ハサンベツ里山づくりは、こうした失われつつある日本文化の再生をめざしたものといえる。「春の小川はサラサラ」「夕焼け小焼けの赤トンボ」「森の木陰でドンジャラホイ」などの各種プロジェクト名や、その総体名称『ふるさと再生・創出プロジェクト』はその意図を如実に物語たっている。
栗山町には、近傍に道立中央農業試験場(長沼町、一部職員住宅は栗山町)が、町内には王子製紙株式会社森林博物館(旧林木育種研究所)があり、学術的調査に携わる研究員がいた。ここからもたらされる人材や情報が町民の自然に関する知的レベルや関心を高め、1985年のオオムラサキ蝶の発見となった。この発見がさらにまた植物観察会、オオムラサキの会、おっ鳥クラブ、ホタルの会等々の発足や、これらを束ねた「栗山いきもの里づくり推進協議会」などの結成に結びついていく。町民のこうした活動に促されるように、栗山町は1999年に20haの離農地を自然財産として購入する。ここに20年計画と名付けたふるさと再生グループ(実行委員会)が誕生しハサンベツ里山づくりが始まる。このグループには先の栗山いきもの里づくり推進協議会の他に、栗山町女性団体協議会、青年団協議会、青少年育成会、老人クラブ、桜丘町内会、さらには町外からの参加もある。
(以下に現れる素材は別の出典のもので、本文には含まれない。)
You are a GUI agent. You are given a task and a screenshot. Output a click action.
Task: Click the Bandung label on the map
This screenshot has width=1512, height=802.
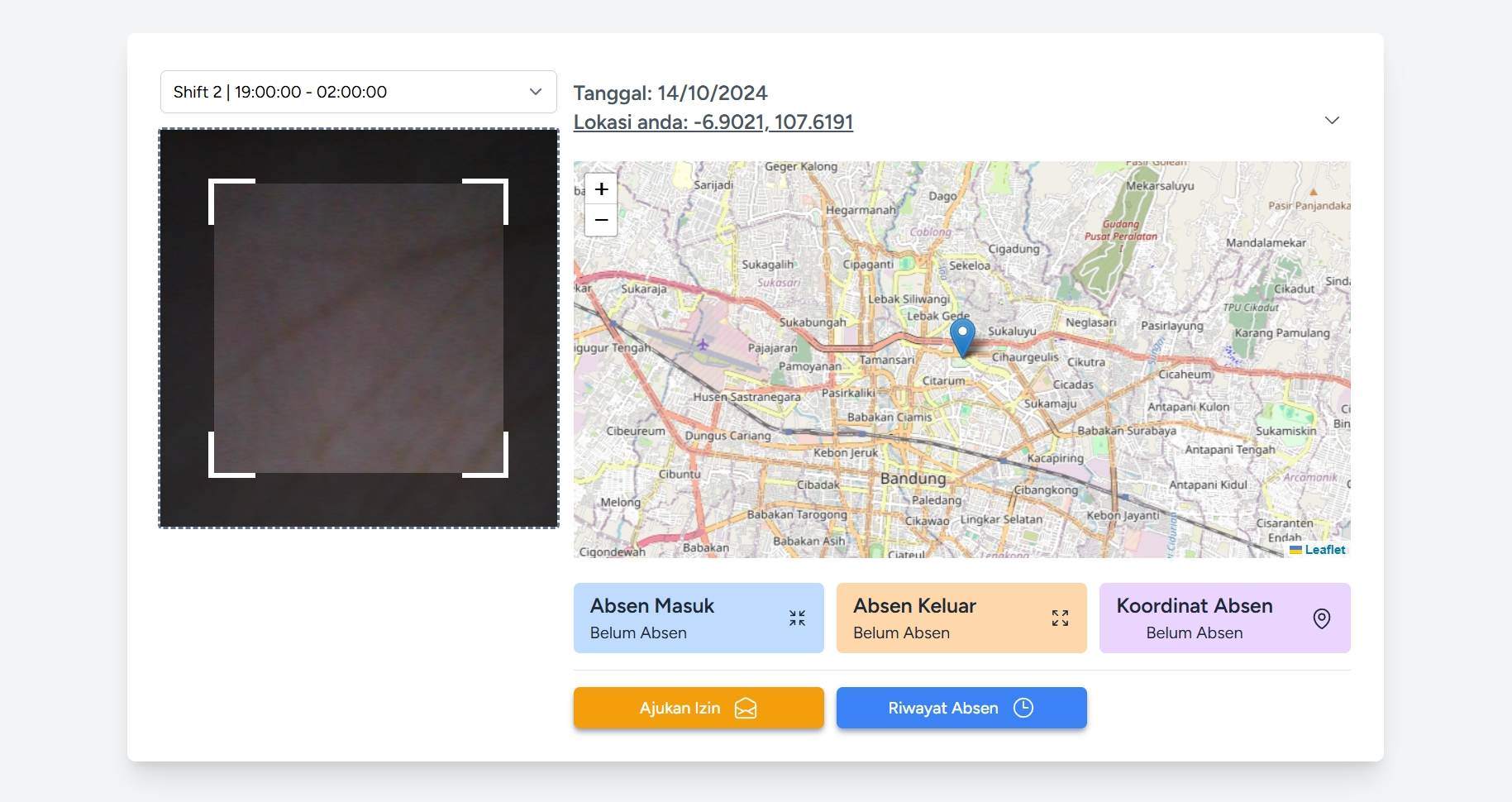913,479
5〜11月の第2日曜日は「ハサンベツの日」と称して町民や賛同者の自主的な参加が行われ、小川づくりや湿原の再生、田んぼ作り等さまざまな活動がなされる。 また2002年度に完成させた活動拠点施設「里山センター」の建設は町民からの500円募金やボランテア活動によって行われた。
ここに特筆すべきなのは、ソフトもハードもさらに資金、技術も全て自前であり、かつ幅広い参加を求めた自主的活動であるという点である。行政は法的な問題のクリアなどに当たるに過ぎない。冒頭に述べた高い理念といい、この点が特に高く評価できる。
こうした活動が幅広く支持され隣接する50haの雑木林の寄贈も受けゆくゆくは300ha程にする予定という。ハサンベツの小川の再生から始まったこうした活動は、夕張川懇話会、渡り鳥調査会、魚類調査・川体験サ−クル夕張川なんでも探検隊への発足につながり、夕張川流域全体にまでその交流の輪が広がっている。小さな町から始まった日本文化再生の試み、息の長い20年後の取り組み結果が待たれてならない。